As to the Rioja DOC, generally speaking for the three production areas, the climate is continental, moderate, and almost Mediterranean in the Rioja Baja’s case. The mild temperatures allow for a slow and careful maturation of the grapes. The designation is characterized by a diversity of soils, though clay-calcareous, clay-ferrous and alluvial types of soil predominate.

Typical for the Ribera del Duero DO is the extreme continental climate along with scarce rainfalls. Winters are cold with icy winds whereas summers are hot and dry but with low nocturnal temperatures. As a result, the grape ripens faster and is more concentrated. Soils are rather diverse in this DO even if limestone prevails.

Varieties of grape

The main grape variety grown in both DOs is the Tempranillo but that is where their similarity ends. Indeed, in the Rioja, the allowed red varietals include the Tempranillo (the most common), the dark Grenache, the Carignan and the Graciano as well as three white varietals: the Malvasia, the Macabeu and the white Grenache.

In the Ribera del Duero, red varieties include the Tempranillo, also called locally Tinto  Fino or Tinta del País, the Cabernet, the Sauvignon, the Merlot and the Malbec. Additionally, they have a small amount of Grenache and, for whites, the Albillo.
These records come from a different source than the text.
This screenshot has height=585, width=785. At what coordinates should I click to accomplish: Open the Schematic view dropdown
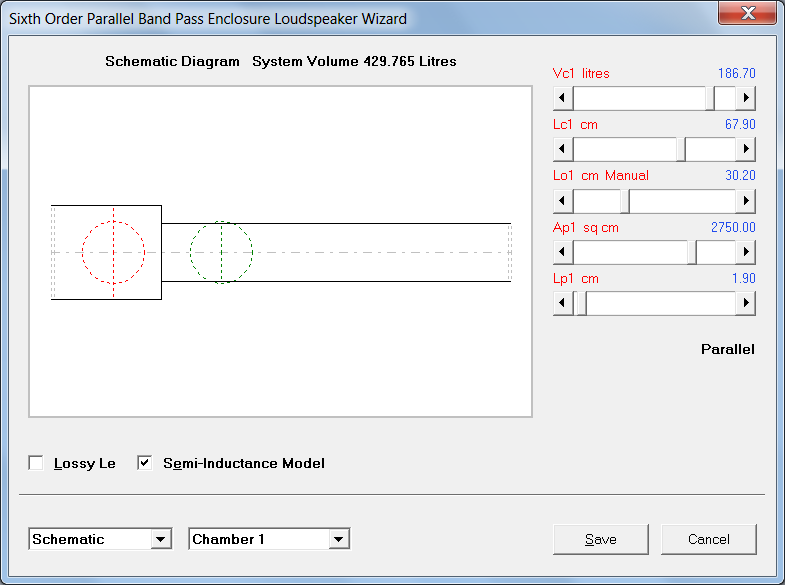coord(161,539)
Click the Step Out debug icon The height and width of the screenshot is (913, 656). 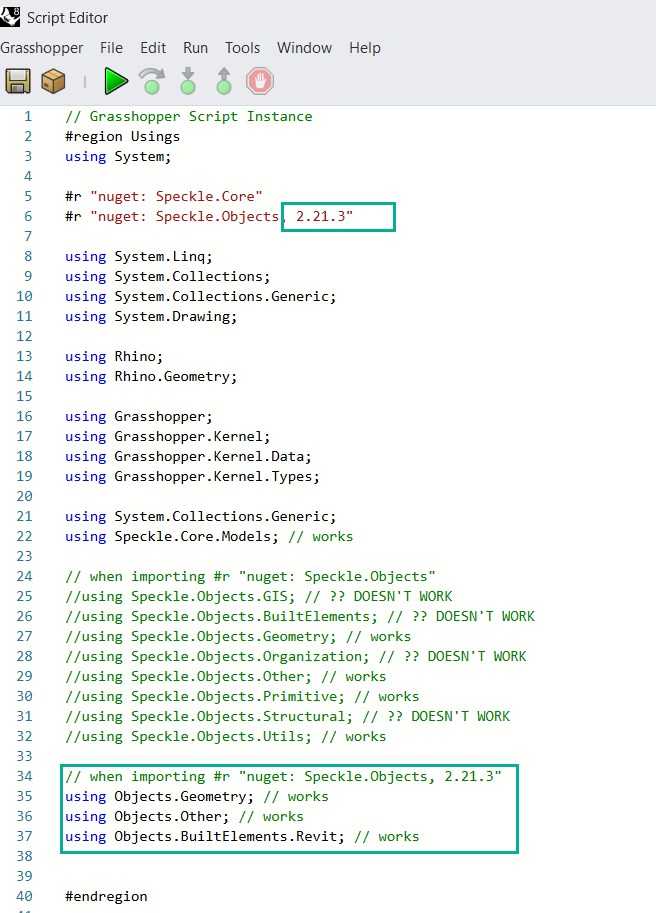pyautogui.click(x=224, y=81)
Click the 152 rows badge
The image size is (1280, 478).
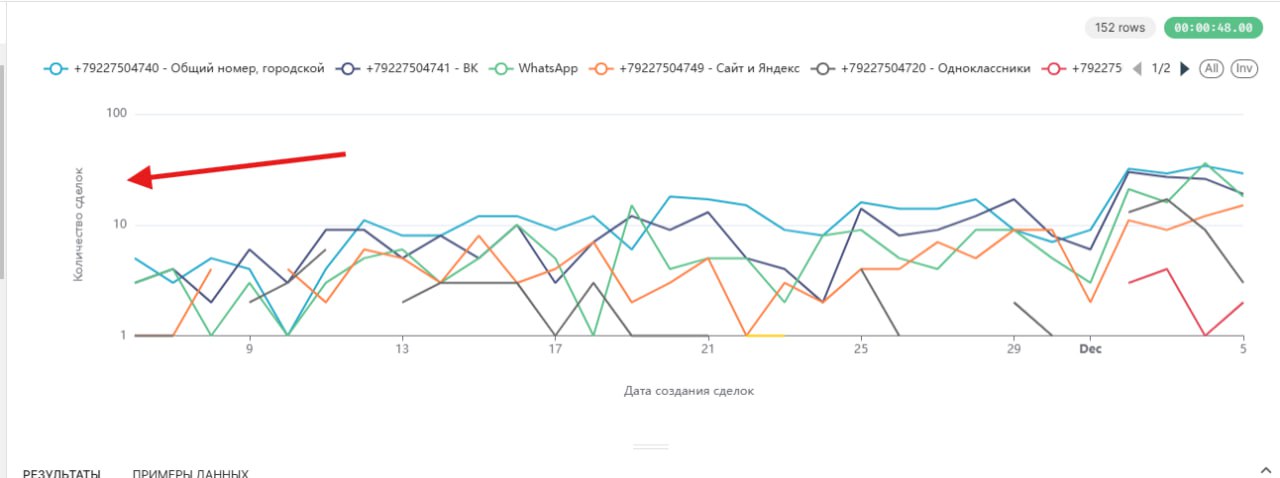1120,28
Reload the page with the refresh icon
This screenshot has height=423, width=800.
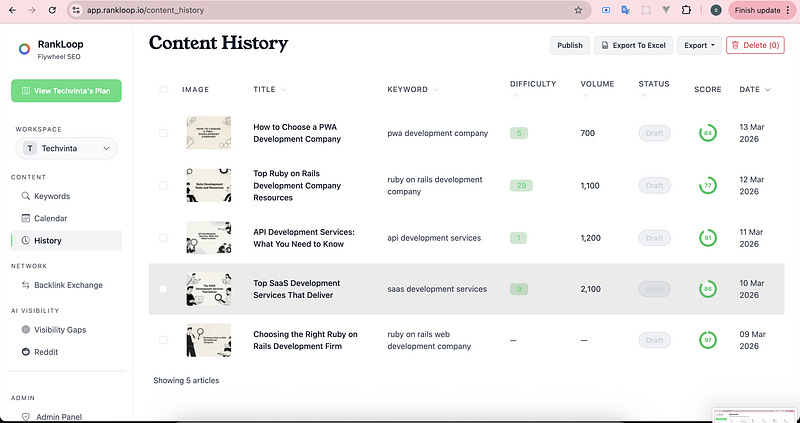(x=53, y=10)
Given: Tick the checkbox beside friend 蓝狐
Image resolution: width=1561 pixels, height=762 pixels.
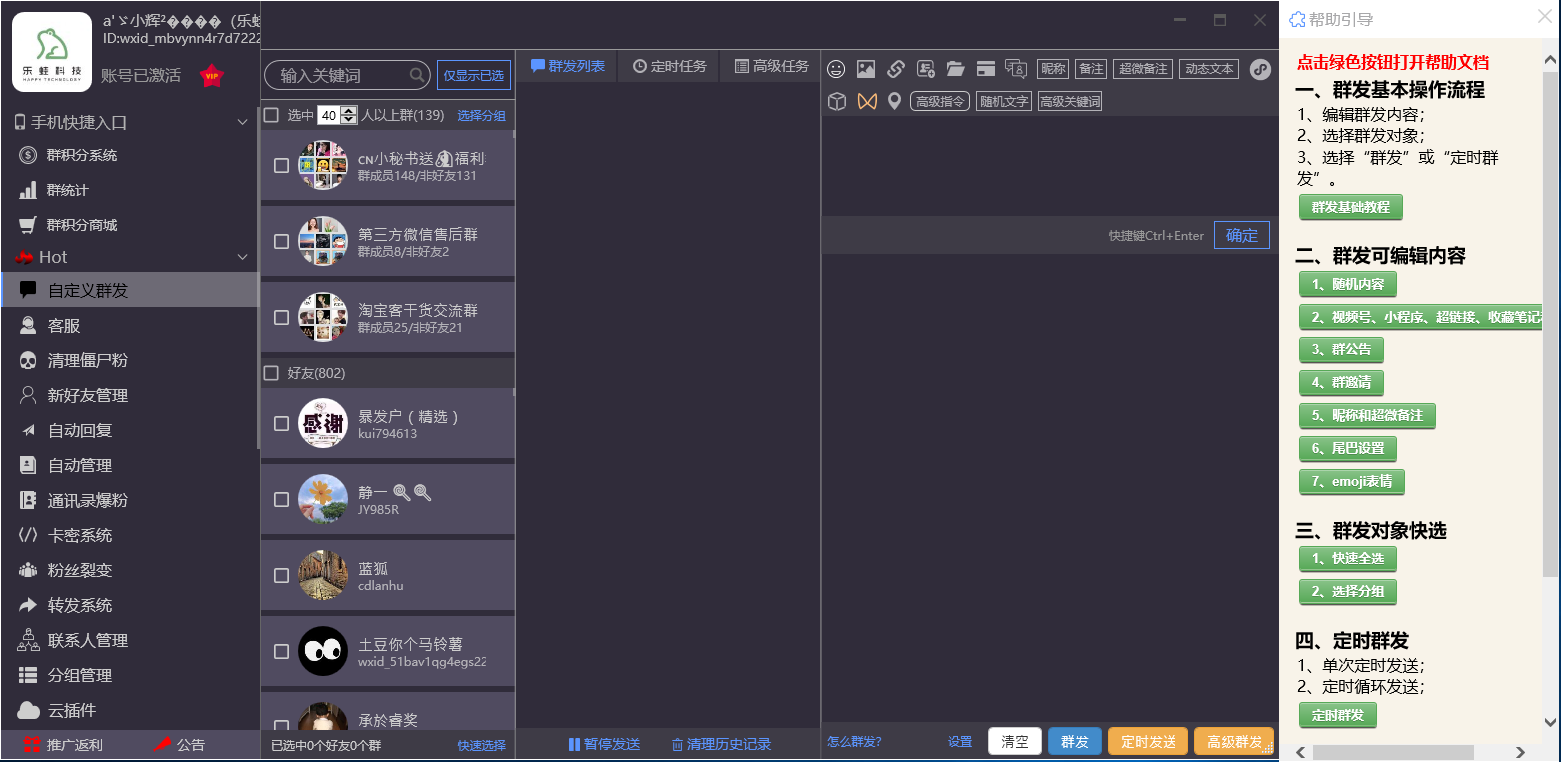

Although the Tempranillo is the most commonly grown and used varietal in the elaboration of wines from both DOs, their wines remain truly different.
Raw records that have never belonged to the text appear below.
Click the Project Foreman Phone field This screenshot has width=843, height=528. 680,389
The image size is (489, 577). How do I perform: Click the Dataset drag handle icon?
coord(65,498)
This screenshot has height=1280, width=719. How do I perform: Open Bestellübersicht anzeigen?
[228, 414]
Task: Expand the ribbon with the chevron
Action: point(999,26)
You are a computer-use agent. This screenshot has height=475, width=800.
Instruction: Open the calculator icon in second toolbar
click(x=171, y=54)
Aroma, power in the mouth, alcohol and alcohol level, colour and savour

In short, red wines from the Rioja can be described as sweet and hardly astringent. They do not leave a dry feeling in the mouth and are not harsh.

Ribera del Duero’s wines are more concentrated and intense both in their colour and their savour thanks to the extreme climate and the grape’s quicker maturation. They give a sensation of greater astringency, dryness and harshness in the mouth. They can be described as powerful.

For the same reasons as their power in the mouth, wines from the Ribera de Duero have a higher level of alcohol than those from the Rioja. Though, if the wines are well elaborated, one does not necessarily notice their higher alcohol content.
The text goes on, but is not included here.